### [Task requirements]
1. Retype the part of the post on comments on scientific papers between "Who leaves comments on" and "on the dataset.", inclusive.
2. Answer these questions using the post on comments on scientific papers:
(a) For how many years had BMC allowed online commenting on all of its papers?
(b) How many papers has BMC published since it launched?
(c) How many different users left comments from November 2002 to July 2008?
3. List every figure in the post on comments on scientific papers that counts comments, users, or papers, along with what each one counts.

Who leaves comments on scientific papers - and why?
I drafted a long paragraph for here about how science publishers are generally rubbish at commenting implementations, but if you read journals online you already know this. Can you name three science publishers that allow online commenting? When last did you leave a comment on a paper? Have you ever?
BioMedCentral are doing their best to buck the lack of comments trend. BMC are quietly innovative in lots of ways - they've allowed online commenting on all of their papers for the past five years, for a start. Over time they've built up a reasonably large database of user comments. Matt Cockerill at BMC kindly sent us over a dump of all comments submitted since their system's inception (all of BMC's data, including the comments, are open access) and I figured it'd be interesting to do a bit of analysis on the dataset.
So.... who leaves comments? How frequently? What are they about?
The basics
From November 2002 to July 2008 BMC journals accumulated 945 comments from 753 different users on 732 different papers.
How widespread is commenting at BMC?
BMC have published 37,916 papers since they launched. That means that ~ 2% of BMC papers have attracted comments. Most of BMC publishes low to medium impact papers (this is not a reflection of the quality of those papers, I hasten to point out), it'd be interesting to see if the percentage is any higher when you only look at their higher impact journals. I didn't have time to do that.

### [Record list]
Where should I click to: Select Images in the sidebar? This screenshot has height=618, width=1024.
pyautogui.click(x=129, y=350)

--

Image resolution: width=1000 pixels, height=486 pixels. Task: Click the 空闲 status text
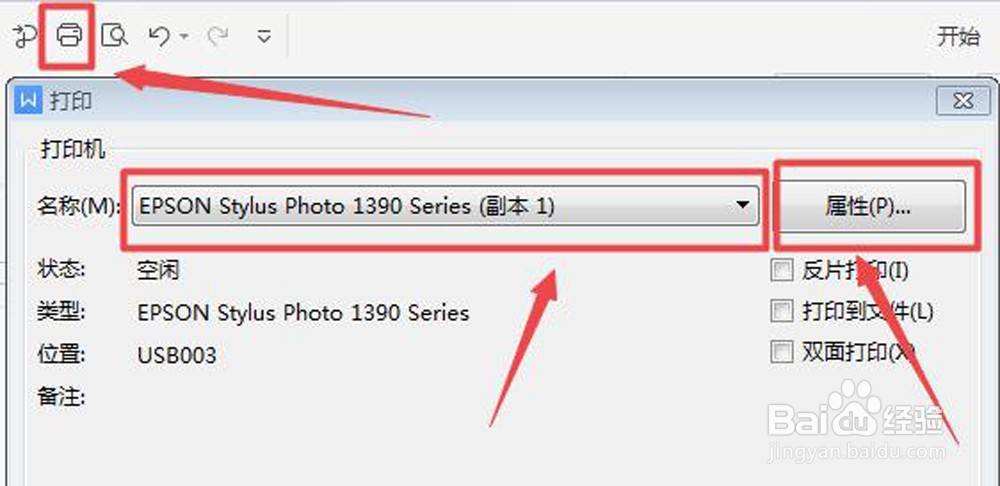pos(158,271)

### [Responses for each task]
1.
Who leaves comments on scientific papers - and why?
I drafted a long paragraph for here about how science publishers are generally rubbish at commenting implementations, but if you read journals online you already know this. Can you name three science publishers that allow online commenting? When last did you leave a comment on a paper? Have you ever?
BioMedCentral are doing their best to buck the lack of comments trend. BMC are quietly innovative in lots of ways - they've allowed online commenting on all of their papers for the past five years, for a start. Over time they've built up a reasonably large database of user comments. Matt Cockerill at BMC kindly sent us over a dump of all comments submitted since their system's inception (all of BMC's data, including the comments, are open access) and I figured it'd be interesting to do a bit of analysis on the dataset.

2.
(a) Five years
(b) 37,916
(c) 753

3.
945 comments
753 different users
732 different papers
37,916 papers published by BMC since launch